Sezione di testo:
<<<<

Problemi e prospettive oggi

Il periodo dal 1945 ad oggi è sicuramente stato quello in cui la Villa ha subito i danni maggiori, un crescente degrado la cui responsabilità può essere fatta risalire in linea generale ad alcuni elementi fondamentali:

  • la carenza di interventi di manutenzione e restauro, sempre più numerosi e necessari per il naturale invecchiamento dell’edificio

  • la frammentarietà ed intempestività degli interventi di manutenzione effettuati

  • l’inadeguatezza della vigilanza e della custodia da parte degli enti preposti

  • l’episodicità e il mancato coordinamento degli interventi di restauro

  • il contenzioso sulla proprietà della Villa fra i vari enti preposti, che ha causato contrasti, contraddittorietà e lentezza degli interventi conservativi.

Questi argomenti meriterebbero un approfondimento ulteriore, ma in questa sede ci limitiamo ad enunciarli per giungere rapidamente alle conclusioni che c’interessano.

La prima causa di degrado della Villa è stata la mancanza di un vero progetto d’uso.

>>>>

Esercizio 1: Secondo il testo sulla Villa, per quale motivo gli interventi di manutenzione e restauro erano "sempre più numerosi e necessari"? Rispondi in una o due frasi.

Voci fornite:
<<<<

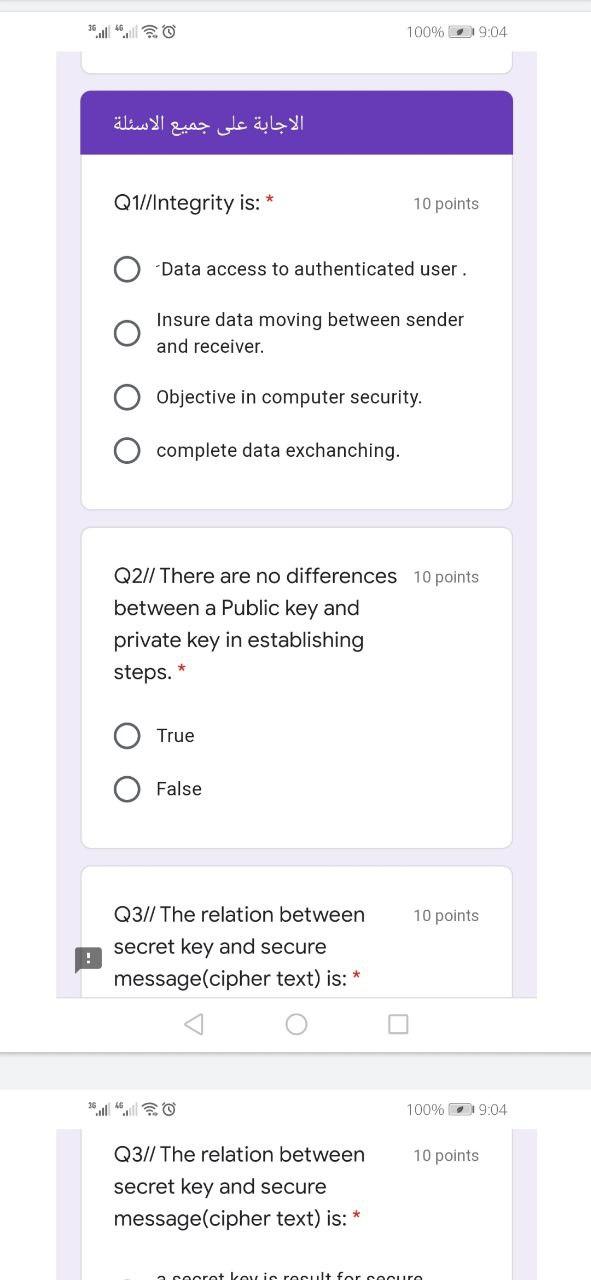
Task: Tap the back navigation triangle
Action: 193,1023
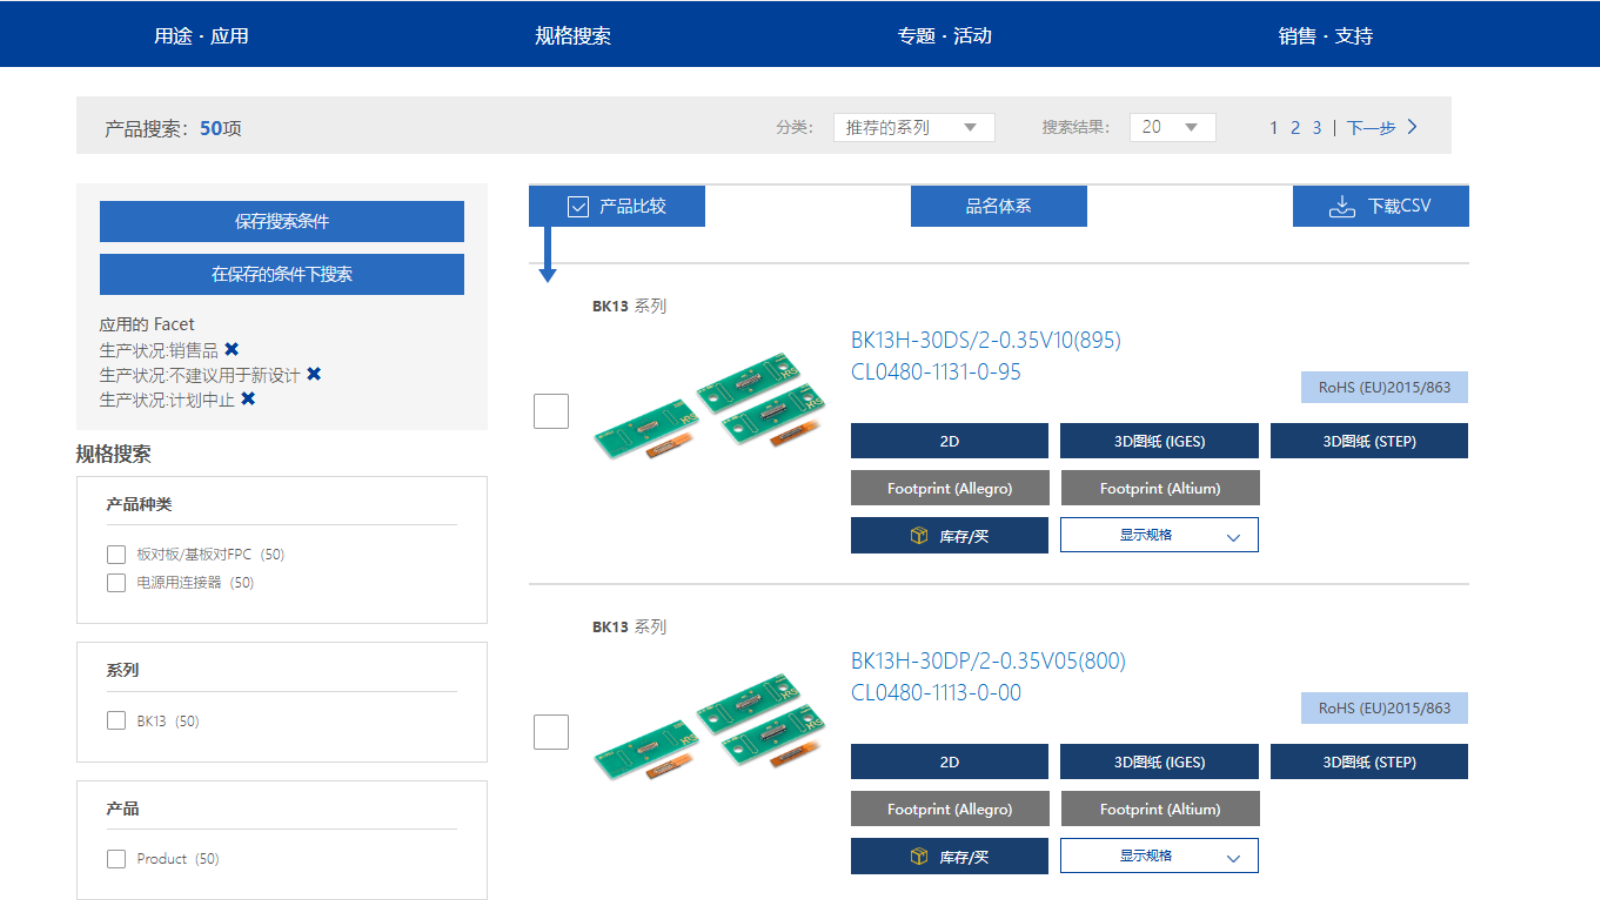Expand 显示规格 for the first product
Image resolution: width=1600 pixels, height=900 pixels.
[1158, 534]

>>>>

Esercizio 2: Trasforma le righe dell'elenco qui sopra in una lista numerata. Ometti le righe vuote ed escludi le immagini.

Risposta completa 1: Gli interventi di manutenzione e restauro erano sempre più numerosi e necessari a causa del naturale invecchiamento dell'edificio.

Risposta completa 2:
1. Task: Tap the back navigation triangle
2. Action: 193,1023
3. Expand 显示规格 for the first product
4. Image resolution: width=1600 pixels, height=900 pixels.
5. [1158, 534]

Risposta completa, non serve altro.